Filed in Delaware, Featured by on January 16, 2018

Bail Reform is today’s big deal in Dover. Why is it a big deal? Because the ability or inability to make bail for non-violent offenses is often the difference between being able to work and care for a family or sinking into an economic black hole. While a well-heeled drug dealer pays bail and moves on (and sometimes out of state) without a second glance, someone held on a possession charge remains in jail.  HB 204 (Rep. J. J. Johnson) seeks to rectify that basic inequity. From the synopsis:

An analysis of data for pretrial detention and bail shows that Delaware’s bail system is failing in two ways: we unnecessarily detain individuals who lack funds for their release, and on the other end of the spectrum, we release defendants who fail to appear or remain law abiding during their period of pretrial release.

This bill is not a panacea, but represents significant progress in moving away from the ‘lock ’em all up’ mentality that grew out of the so-called ‘War On Drugs’ that was implemented by the most regressive troglodytes in Dover–Tom Sharp, Wayne Smith, Jim Vaughn and then-AG Jane Brady. It is a consensus-driven bill developed by law enforcement, the courts, the AG’s office, the Public Defenders Office, and others.  Here’s what the bill would do:

Specifically, this Act makes the following changes to the bail/pretrial process: – Use risk to determine conditions: Require courts to consider risk by using empirically-based tools to determine whether a defendant is likely to stay out of trouble and come to court, and use that information to make individualized “assignments” of conditions of release. – Defines purpose of release conditions: Limit conditions of release to things that will reasonably assure the defendant will show up in court, and protect victims, witnesses, and community members. – Create more opportunities for conditions to be added or removed: Make release conditions “living documents” that will automatically be reviewed if a defendant does not initially meet them, if a defendant does meet them and then violates those terms, or if the defendant or their custodian makes a motion to modify those conditions. – Empower pretrial officers: Gives Department of Corrections more tools to investigate and address violations of release conditions so the courts can address violations promptly and impose sanctions if necessary. This bill further requires the court to conduct a review of conditions of pretrial release for a defendant who remains detained after 72 hours from the defendant’s initial presentment because of inability to meet any condition of release (including a financial condition). Such a review must happen within ten days of detention.

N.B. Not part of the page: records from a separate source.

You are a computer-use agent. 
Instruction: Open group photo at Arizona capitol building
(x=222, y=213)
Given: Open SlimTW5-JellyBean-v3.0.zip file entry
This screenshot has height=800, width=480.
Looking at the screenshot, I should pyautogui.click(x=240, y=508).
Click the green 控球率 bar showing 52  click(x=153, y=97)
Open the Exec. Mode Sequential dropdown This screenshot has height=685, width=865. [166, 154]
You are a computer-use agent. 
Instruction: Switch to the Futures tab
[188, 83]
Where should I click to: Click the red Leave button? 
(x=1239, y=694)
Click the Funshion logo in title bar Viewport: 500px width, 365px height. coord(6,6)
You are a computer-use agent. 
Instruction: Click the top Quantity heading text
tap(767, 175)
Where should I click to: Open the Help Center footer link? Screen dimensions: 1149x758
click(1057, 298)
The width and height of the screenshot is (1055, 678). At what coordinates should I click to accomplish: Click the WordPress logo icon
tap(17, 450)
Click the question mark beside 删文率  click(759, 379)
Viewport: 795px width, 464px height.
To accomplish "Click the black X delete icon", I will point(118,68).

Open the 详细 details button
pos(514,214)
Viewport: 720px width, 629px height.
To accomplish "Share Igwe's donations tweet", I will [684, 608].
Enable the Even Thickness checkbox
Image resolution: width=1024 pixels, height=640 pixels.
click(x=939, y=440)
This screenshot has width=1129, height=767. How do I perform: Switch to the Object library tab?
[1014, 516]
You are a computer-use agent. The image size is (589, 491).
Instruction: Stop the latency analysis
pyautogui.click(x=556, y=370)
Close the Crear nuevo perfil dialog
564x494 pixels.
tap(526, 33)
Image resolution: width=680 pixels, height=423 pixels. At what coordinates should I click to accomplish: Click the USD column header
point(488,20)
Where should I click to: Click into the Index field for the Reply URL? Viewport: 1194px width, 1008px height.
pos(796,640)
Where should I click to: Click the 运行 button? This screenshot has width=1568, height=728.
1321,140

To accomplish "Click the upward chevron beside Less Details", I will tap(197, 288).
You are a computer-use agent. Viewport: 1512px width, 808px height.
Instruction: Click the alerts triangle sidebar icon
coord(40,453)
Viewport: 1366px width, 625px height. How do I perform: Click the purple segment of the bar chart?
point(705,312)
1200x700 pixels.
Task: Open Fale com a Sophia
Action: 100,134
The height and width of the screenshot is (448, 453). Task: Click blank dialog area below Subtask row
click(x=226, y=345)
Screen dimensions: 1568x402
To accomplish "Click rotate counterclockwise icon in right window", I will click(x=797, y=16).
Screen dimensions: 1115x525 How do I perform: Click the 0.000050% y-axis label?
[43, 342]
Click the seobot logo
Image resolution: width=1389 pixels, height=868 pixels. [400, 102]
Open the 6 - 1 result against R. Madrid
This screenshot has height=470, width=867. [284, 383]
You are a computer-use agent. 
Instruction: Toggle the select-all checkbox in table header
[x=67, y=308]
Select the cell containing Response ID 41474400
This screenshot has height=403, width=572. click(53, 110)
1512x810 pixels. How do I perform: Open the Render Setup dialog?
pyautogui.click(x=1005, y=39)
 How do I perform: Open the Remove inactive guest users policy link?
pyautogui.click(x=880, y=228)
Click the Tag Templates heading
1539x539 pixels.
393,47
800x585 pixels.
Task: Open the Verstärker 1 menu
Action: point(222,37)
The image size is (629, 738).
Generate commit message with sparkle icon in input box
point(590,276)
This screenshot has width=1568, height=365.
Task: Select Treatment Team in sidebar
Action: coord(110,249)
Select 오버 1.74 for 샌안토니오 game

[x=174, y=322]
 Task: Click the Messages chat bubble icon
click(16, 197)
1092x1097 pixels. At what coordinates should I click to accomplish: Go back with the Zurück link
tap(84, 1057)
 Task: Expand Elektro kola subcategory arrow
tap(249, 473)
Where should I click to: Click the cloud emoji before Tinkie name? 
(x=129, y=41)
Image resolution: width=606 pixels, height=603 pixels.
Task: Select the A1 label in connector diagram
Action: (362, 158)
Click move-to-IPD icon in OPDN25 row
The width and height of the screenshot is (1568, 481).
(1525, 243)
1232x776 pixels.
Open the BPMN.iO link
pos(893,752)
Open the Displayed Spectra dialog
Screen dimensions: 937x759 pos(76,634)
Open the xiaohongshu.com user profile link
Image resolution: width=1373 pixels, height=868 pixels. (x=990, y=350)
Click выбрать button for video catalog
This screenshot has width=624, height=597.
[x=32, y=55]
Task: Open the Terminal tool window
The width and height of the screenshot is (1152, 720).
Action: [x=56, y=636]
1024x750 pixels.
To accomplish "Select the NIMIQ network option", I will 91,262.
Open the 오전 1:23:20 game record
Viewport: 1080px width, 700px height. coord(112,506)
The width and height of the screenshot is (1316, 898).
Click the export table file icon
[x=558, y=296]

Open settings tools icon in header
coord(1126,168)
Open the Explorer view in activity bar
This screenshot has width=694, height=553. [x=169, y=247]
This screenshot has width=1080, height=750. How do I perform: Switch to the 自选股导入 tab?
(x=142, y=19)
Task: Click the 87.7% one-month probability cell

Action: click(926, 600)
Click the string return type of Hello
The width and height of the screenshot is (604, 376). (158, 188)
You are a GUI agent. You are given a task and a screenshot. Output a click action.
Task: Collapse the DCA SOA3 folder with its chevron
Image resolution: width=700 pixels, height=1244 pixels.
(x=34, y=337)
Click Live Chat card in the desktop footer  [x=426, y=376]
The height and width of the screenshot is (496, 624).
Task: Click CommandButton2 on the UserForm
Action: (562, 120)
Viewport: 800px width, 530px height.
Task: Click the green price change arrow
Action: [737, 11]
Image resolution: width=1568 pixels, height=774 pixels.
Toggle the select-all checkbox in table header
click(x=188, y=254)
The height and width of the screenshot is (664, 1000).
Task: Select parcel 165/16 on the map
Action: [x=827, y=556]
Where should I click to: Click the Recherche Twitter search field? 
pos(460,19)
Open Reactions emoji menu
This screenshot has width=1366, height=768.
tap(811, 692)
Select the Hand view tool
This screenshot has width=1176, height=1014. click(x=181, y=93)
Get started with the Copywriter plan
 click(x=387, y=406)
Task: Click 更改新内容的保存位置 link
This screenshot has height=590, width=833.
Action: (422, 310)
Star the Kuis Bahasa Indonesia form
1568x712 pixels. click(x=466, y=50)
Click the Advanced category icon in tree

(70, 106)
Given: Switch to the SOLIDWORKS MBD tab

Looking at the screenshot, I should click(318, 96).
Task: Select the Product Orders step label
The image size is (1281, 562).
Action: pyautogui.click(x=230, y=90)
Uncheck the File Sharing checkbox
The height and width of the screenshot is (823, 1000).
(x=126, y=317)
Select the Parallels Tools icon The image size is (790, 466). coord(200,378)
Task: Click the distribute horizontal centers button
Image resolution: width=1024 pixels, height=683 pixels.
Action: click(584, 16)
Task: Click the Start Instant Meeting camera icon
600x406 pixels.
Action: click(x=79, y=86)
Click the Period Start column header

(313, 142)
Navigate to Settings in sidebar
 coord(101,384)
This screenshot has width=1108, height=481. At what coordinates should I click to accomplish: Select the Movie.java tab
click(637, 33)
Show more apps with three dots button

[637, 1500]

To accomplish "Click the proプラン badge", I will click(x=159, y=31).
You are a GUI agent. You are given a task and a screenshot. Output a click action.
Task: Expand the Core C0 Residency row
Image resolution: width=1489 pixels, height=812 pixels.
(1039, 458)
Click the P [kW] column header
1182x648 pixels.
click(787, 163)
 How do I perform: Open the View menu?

So, you can see that this is not a ‘Get Out Of Jail Free’ card. But it’s a marked improvement.

The bill passed the House by a 38-3 vote.  With the police and the Department of Correction on board, I see no reason why this shouldn’t pass the Senate.  We’ll keep a close eye on who votes no.

I just have to say this: Something this fair-minded could never have passed the General Assembly twenty years ago.  This is genuine progress. If you haven’t done so already, contact your Senator and urge them to vote for this bill.

HB 204 is the only bill on today’s Senate Agenda.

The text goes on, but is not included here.